Paradise found in South Tyrol

By Amber Wu ( China Daily ) Updated: 2016-08-27 10:14:27

Paradise found in South Tyrol

Admiring the majestic Dolomite while meandering through a beautiful green. [Photo by Rico Sauerborn/China Daily]

"You finally endeavored to visit paradise?" was my friend's response when I messaged to ask if he was going to be around this summer.

His posts on WeChat, the instant-messaging app, over the past couple of years about this so-called paradise had intrigued me. So I flew half way around the world to see for myself.

I duly arrived in the medieval city of Bolzano, the capital of South Tyrol province in northern Italy, a region still little-known to Chinese tourists.

The old town features Austrian-style architecture-it was part of Austria before World War I-and cobbled streets, with mountains visible in the far-off distance. Here you can find a bustling mix of farmers' markets selling local produce, stylish boutiques and shops, and first-rate restaurants.

My friend pointed out the long line for the archaeology museum: "It's famous worldwide as the home of the alpine iceman, Otzi," he says.
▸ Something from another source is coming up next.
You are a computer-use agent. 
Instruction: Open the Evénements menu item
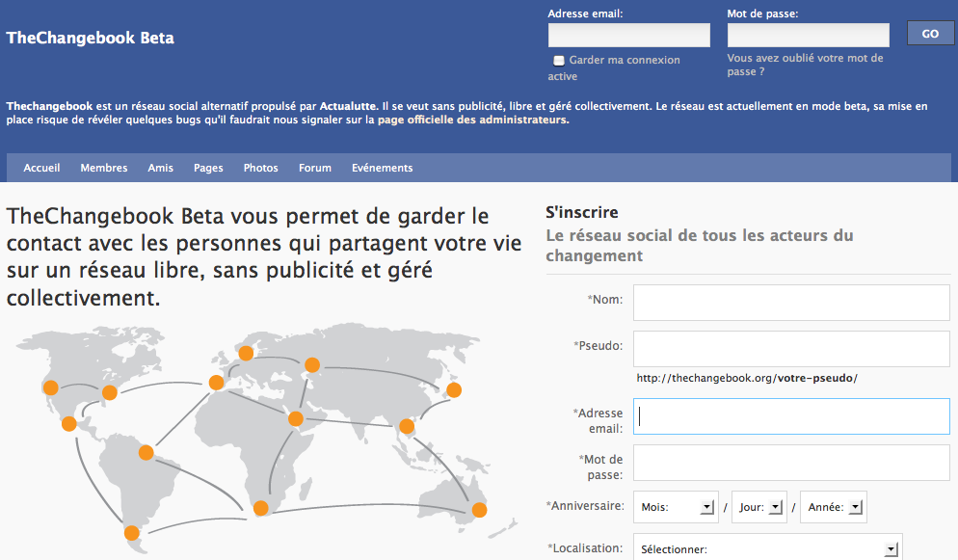[382, 168]
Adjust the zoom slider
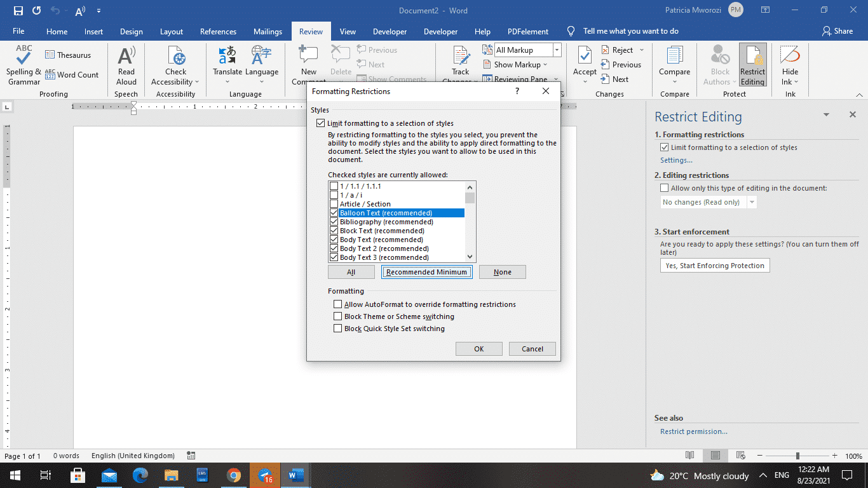 point(798,456)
Just a few steps from the museum, an idyllic image of life in Bolzano starts to open up. On our way to my friend's home, we passed through a quiet, natural park surrounded by mountains on all sides, and where locals come for a picnic, a country run, or simply to read a book.

"It's nice scenery to walk through every day on my way home," he tells me. "There's plenty of walking trails that lead you up to a castle or a vineyard, all with panoramic views of the city."
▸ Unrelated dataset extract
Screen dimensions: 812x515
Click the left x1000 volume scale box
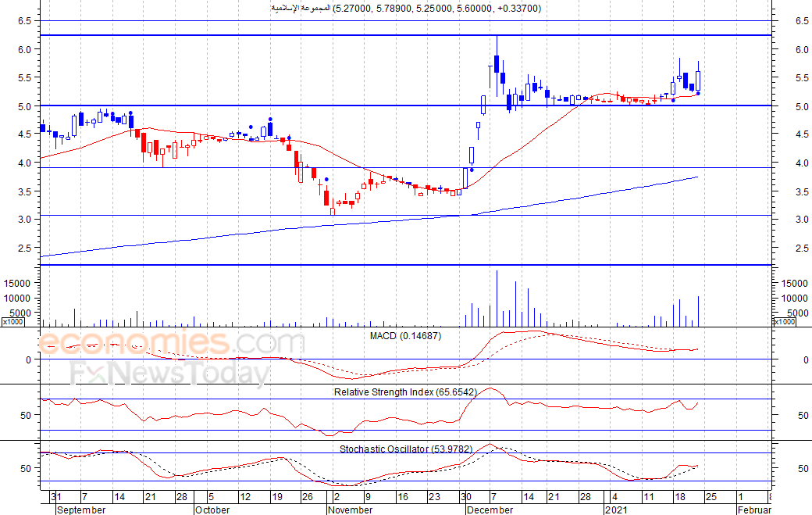click(12, 321)
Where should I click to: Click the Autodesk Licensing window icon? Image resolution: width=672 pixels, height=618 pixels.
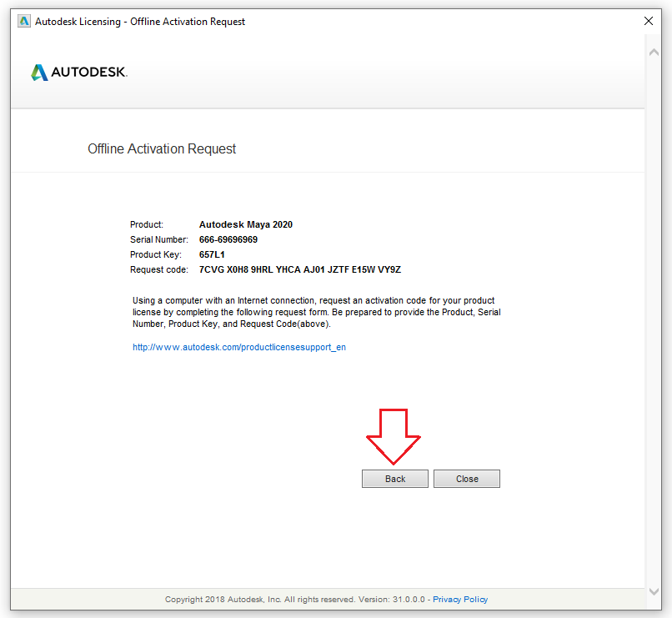pos(23,21)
I admit to feeling a little jealous at the time, and couldn't wait to explore the area further.

Walking along the peaceful trails alongside lush vineyards, and being greeted with the occasional ciao, I didn't feel at all like a tourist. After a short walk, I reached a lookout that provided an incredible view over the city.

In Bolzano, wine tasting is an obligatory pastime, so I could hardly resist my friend's invitation to visit an organic winery owned by a local family by the name of Loacker, who have been nurturing their vines since 1978.

Franz Loacker, an organic pioneer in the region, is naturally proud of his achievements. "Isn't it paradise?" he says, before explaining that his grapes are grown on biodynamic principles and that only homeopathic remedies are employed to combat disease in the vines. "Back then, people thought I was crazy," he says.

I could feel his passion for the region and for growing grapes in harmony with nature. After a few sips of the smooth vintage, also called Loacker, I was intoxicated by both the unique taste and the beautiful views in front of me.

My quest for more hilly walks brought me to a nearby town called Merano, a scenic 30-minute train ride from Bolzano.

Strolling past art-nouveau buildings and imperial-style architecture gave me an instant feeling for Merano's rich history. Behind the main church, I was pleasantly surprised to find some quiet hiking routes with few tourists. The exquisite gardens and deserted castles along the way made for ideal breaks where I could lazily take in the breathtaking mountain views.